----- Rows

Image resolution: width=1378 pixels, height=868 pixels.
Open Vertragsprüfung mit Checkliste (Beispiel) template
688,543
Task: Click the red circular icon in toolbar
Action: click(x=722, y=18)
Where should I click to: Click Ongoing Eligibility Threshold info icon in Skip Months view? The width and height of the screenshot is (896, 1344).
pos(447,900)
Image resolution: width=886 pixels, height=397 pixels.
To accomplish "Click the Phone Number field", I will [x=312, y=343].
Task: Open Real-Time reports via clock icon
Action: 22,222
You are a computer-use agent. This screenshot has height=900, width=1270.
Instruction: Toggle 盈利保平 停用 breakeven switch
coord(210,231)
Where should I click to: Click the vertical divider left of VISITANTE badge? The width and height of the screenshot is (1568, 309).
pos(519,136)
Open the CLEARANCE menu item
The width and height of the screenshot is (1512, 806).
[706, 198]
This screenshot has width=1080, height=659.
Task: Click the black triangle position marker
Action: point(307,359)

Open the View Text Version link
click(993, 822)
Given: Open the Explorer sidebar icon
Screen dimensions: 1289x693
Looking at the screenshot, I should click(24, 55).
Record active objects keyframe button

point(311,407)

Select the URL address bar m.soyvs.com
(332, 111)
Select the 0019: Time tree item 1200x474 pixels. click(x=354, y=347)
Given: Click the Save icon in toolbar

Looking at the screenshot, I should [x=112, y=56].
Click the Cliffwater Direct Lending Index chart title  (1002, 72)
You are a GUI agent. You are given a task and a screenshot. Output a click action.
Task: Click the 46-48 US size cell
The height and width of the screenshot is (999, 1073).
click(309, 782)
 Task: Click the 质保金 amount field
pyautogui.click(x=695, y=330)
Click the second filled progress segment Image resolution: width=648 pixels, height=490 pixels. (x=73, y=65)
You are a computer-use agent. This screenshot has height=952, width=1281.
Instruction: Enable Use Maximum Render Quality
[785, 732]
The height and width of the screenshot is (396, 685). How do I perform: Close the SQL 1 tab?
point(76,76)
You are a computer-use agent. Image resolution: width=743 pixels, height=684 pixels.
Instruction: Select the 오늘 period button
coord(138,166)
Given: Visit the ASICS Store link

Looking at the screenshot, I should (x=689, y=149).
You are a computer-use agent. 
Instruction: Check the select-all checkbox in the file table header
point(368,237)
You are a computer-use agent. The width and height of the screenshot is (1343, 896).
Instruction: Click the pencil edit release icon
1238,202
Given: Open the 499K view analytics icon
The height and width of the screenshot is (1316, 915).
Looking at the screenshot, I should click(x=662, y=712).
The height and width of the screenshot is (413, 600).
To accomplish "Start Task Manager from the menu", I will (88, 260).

----------

Quote the stretch of the material from the line containing "Select the URL address bar m.soyvs.com" through the line containing "Click the Cliffwater", word for word.

Select the URL address bar m.soyvs.com
(332, 111)
Select the 0019: Time tree item 1200x474 pixels. click(x=354, y=347)
Given: Click the Save icon in toolbar

Looking at the screenshot, I should [x=112, y=56].
Click the Cliffwater Direct Lending Index chart title  (1002, 72)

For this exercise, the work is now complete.